+++ RECORDS TO PROCESS +++

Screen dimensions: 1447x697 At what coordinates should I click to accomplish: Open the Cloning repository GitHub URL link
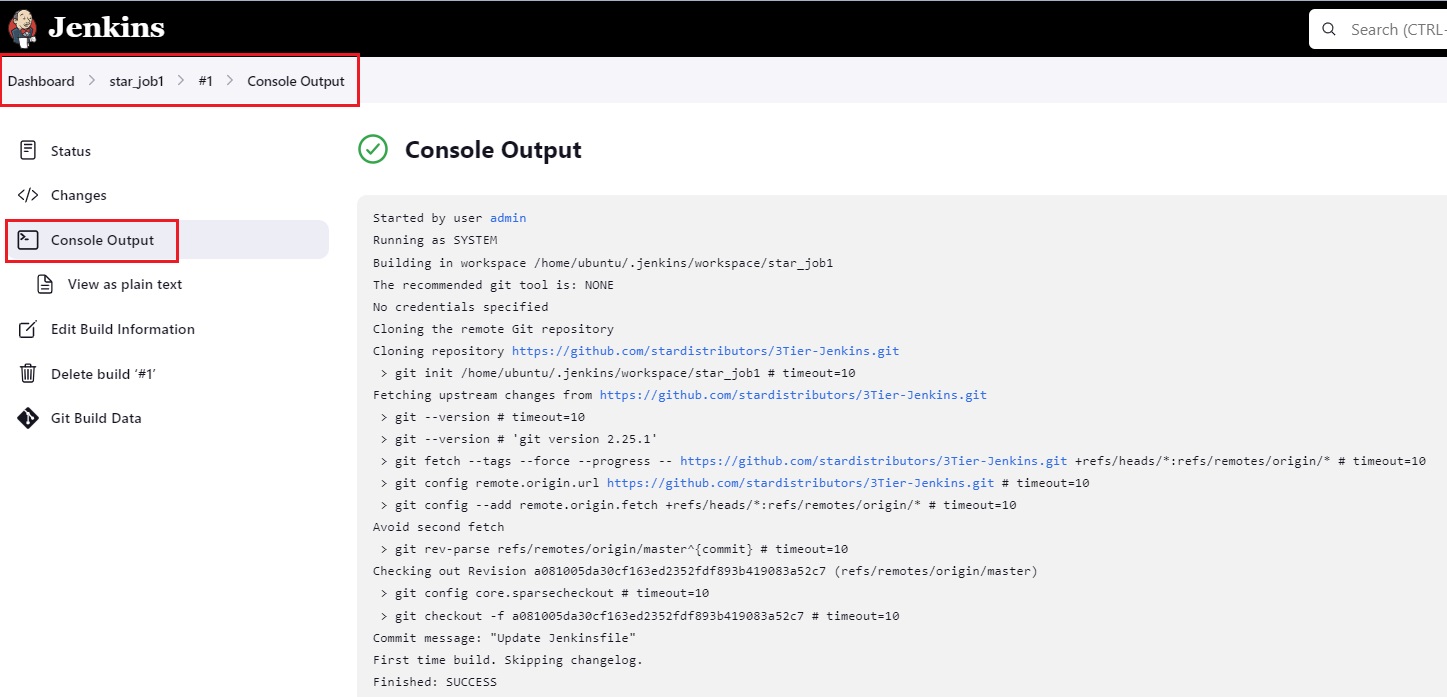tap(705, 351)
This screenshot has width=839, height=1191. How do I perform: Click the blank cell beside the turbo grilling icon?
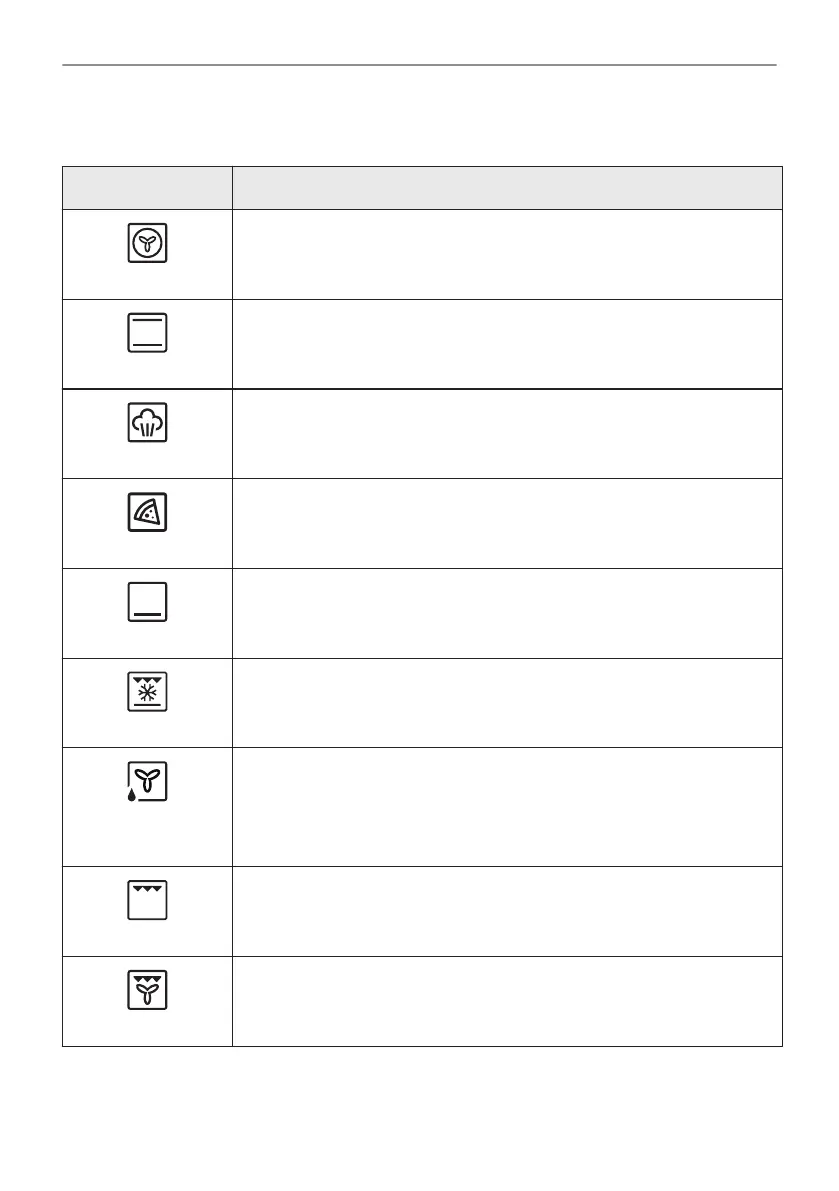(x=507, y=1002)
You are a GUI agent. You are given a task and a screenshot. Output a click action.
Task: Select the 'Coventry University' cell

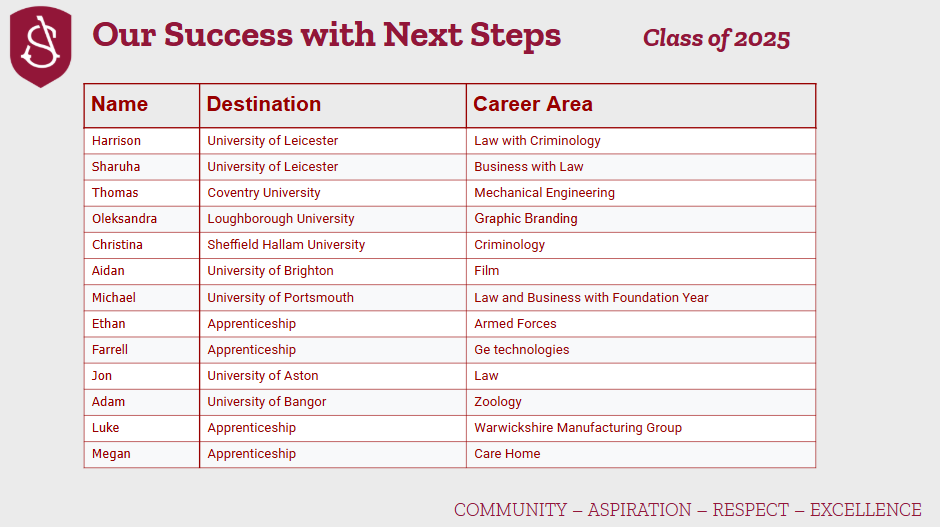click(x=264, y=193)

+++
+++ RECORDS TO PROCESS +++

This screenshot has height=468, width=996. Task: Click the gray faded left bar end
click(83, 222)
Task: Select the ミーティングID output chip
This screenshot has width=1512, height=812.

+++

▶ [WHAT TO WORK ON] Copy range, inclusive: the line holding "Task: Select the ミーティングID output chip" to the line holding "This screenshot has width=1512, height=812.". Reproduce exactly those lines of the records above and no others.

▶ [YOUR RESPONSE]
Task: Select the ミーティングID output chip
This screenshot has width=1512, height=812.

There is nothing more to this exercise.